- **What needs to be done**
Each entry below should be printed exactly as given.

- **Information given**
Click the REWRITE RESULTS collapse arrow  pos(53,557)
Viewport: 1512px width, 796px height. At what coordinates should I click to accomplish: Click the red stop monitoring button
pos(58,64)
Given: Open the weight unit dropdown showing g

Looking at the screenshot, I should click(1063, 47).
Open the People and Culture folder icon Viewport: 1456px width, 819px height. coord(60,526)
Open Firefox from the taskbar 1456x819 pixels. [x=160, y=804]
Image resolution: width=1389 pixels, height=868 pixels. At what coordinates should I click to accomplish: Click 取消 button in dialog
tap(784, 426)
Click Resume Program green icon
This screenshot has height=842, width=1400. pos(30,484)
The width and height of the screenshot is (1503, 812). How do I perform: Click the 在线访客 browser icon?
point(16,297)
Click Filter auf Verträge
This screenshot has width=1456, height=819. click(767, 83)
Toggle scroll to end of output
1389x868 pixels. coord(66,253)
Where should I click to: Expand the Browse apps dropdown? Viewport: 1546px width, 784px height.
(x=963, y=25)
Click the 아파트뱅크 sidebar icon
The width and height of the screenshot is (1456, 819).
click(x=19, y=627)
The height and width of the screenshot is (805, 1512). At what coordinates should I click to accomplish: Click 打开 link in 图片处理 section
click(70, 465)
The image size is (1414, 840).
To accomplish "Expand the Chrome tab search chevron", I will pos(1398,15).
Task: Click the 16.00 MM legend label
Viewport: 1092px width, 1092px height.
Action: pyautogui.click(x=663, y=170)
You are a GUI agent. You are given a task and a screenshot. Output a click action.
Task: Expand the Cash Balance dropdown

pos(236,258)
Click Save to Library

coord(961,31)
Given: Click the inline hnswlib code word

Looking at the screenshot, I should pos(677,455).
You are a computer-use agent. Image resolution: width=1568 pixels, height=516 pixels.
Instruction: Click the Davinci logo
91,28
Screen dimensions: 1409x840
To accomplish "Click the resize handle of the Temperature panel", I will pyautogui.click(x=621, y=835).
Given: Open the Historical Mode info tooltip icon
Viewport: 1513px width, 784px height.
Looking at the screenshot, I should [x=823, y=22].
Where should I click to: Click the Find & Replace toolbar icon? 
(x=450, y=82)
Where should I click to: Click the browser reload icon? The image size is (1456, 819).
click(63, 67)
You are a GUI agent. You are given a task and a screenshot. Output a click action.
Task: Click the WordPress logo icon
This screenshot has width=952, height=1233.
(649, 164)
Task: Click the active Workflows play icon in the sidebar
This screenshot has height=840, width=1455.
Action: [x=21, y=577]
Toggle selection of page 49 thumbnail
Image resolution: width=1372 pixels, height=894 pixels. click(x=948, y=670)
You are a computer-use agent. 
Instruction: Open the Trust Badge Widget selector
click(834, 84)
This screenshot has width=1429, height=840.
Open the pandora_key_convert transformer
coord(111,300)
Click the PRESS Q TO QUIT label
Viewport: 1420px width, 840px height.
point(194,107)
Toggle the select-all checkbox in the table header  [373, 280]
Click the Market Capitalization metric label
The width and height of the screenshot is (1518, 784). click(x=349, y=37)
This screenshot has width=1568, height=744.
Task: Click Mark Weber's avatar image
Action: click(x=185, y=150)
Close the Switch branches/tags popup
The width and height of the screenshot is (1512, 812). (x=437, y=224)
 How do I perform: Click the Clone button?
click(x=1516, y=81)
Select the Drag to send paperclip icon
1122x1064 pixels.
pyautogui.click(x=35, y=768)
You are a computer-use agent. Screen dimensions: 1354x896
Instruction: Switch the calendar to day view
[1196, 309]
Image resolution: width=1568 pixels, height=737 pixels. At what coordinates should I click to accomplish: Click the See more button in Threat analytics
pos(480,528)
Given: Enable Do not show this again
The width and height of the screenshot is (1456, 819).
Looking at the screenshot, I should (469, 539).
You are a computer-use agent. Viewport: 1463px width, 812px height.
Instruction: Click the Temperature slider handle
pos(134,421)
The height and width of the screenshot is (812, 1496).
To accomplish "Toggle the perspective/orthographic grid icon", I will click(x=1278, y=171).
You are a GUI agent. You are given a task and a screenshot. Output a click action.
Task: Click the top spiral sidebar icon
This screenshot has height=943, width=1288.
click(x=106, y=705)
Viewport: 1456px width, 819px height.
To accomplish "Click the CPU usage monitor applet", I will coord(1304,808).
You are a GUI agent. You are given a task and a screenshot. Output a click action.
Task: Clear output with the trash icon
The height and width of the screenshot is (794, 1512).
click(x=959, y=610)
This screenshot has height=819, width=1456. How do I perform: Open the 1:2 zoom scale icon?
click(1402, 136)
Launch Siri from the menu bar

- **Exercise result**
Click the REWRITE RESULTS collapse arrow  pos(53,557)
Viewport: 1512px width, 796px height. At what coordinates should I click to accomplish: Click the red stop monitoring button
pos(58,64)
Given: Open the weight unit dropdown showing g

Looking at the screenshot, I should click(1063, 47).
Open the People and Culture folder icon Viewport: 1456px width, 819px height. coord(60,526)
Open Firefox from the taskbar 1456x819 pixels. [x=160, y=804]
Image resolution: width=1389 pixels, height=868 pixels. At what coordinates should I click to accomplish: Click 取消 button in dialog
tap(784, 426)
Click Resume Program green icon
This screenshot has height=842, width=1400. pos(30,484)
The width and height of the screenshot is (1503, 812). How do I perform: Click the 在线访客 browser icon?
point(16,297)
Click Filter auf Verträge
This screenshot has width=1456, height=819. click(767, 83)
Toggle scroll to end of output
1389x868 pixels. coord(66,253)
Where should I click to: Expand the Browse apps dropdown? Viewport: 1546px width, 784px height.
(x=963, y=25)
Click the 아파트뱅크 sidebar icon
The width and height of the screenshot is (1456, 819).
click(x=19, y=627)
The height and width of the screenshot is (805, 1512). At what coordinates should I click to accomplish: Click 打开 link in 图片处理 section
click(70, 465)
The image size is (1414, 840).
To accomplish "Expand the Chrome tab search chevron", I will pos(1398,15).
Task: Click the 16.00 MM legend label
Viewport: 1092px width, 1092px height.
Action: pyautogui.click(x=663, y=170)
You are a GUI agent. You are given a task and a screenshot. Output a click action.
Task: Expand the Cash Balance dropdown

pos(236,258)
Click Save to Library

coord(961,31)
Given: Click the inline hnswlib code word

Looking at the screenshot, I should pos(677,455).
You are a computer-use agent. Image resolution: width=1568 pixels, height=516 pixels.
Instruction: Click the Davinci logo
91,28
Screen dimensions: 1409x840
To accomplish "Click the resize handle of the Temperature panel", I will pyautogui.click(x=621, y=835).
Given: Open the Historical Mode info tooltip icon
Viewport: 1513px width, 784px height.
Looking at the screenshot, I should [x=823, y=22].
Where should I click to: Click the Find & Replace toolbar icon? 
(x=450, y=82)
Where should I click to: Click the browser reload icon? The image size is (1456, 819).
click(63, 67)
You are a GUI agent. You are given a task and a screenshot. Output a click action.
Task: Click the WordPress logo icon
This screenshot has width=952, height=1233.
(649, 164)
Task: Click the active Workflows play icon in the sidebar
This screenshot has height=840, width=1455.
Action: [x=21, y=577]
Toggle selection of page 49 thumbnail
Image resolution: width=1372 pixels, height=894 pixels. click(x=948, y=670)
You are a computer-use agent. 
Instruction: Open the Trust Badge Widget selector
click(834, 84)
This screenshot has width=1429, height=840.
Open the pandora_key_convert transformer
coord(111,300)
Click the PRESS Q TO QUIT label
Viewport: 1420px width, 840px height.
point(194,107)
Toggle the select-all checkbox in the table header  [373, 280]
Click the Market Capitalization metric label
The width and height of the screenshot is (1518, 784). click(x=349, y=37)
This screenshot has width=1568, height=744.
Task: Click Mark Weber's avatar image
Action: click(x=185, y=150)
Close the Switch branches/tags popup
The width and height of the screenshot is (1512, 812). (x=437, y=224)
 How do I perform: Click the Clone button?
click(x=1516, y=81)
Select the Drag to send paperclip icon
1122x1064 pixels.
pyautogui.click(x=35, y=768)
You are a computer-use agent. Screen dimensions: 1354x896
Instruction: Switch the calendar to day view
[1196, 309]
Image resolution: width=1568 pixels, height=737 pixels. At what coordinates should I click to accomplish: Click the See more button in Threat analytics
pos(480,528)
Given: Enable Do not show this again
The width and height of the screenshot is (1456, 819).
Looking at the screenshot, I should (469, 539).
You are a computer-use agent. Viewport: 1463px width, 812px height.
Instruction: Click the Temperature slider handle
pos(134,421)
The height and width of the screenshot is (812, 1496).
To accomplish "Toggle the perspective/orthographic grid icon", I will click(x=1278, y=171).
You are a GUI agent. You are given a task and a screenshot. Output a click action.
Task: Click the top spiral sidebar icon
This screenshot has height=943, width=1288.
click(x=106, y=705)
Viewport: 1456px width, 819px height.
To accomplish "Click the CPU usage monitor applet", I will coord(1304,808).
You are a GUI agent. You are given a task and a screenshot. Output a click action.
Task: Clear output with the trash icon
The height and width of the screenshot is (794, 1512).
click(x=959, y=610)
This screenshot has height=819, width=1456. How do I perform: Open the 1:2 zoom scale icon?
click(1402, 136)
Launch Siri from the menu bar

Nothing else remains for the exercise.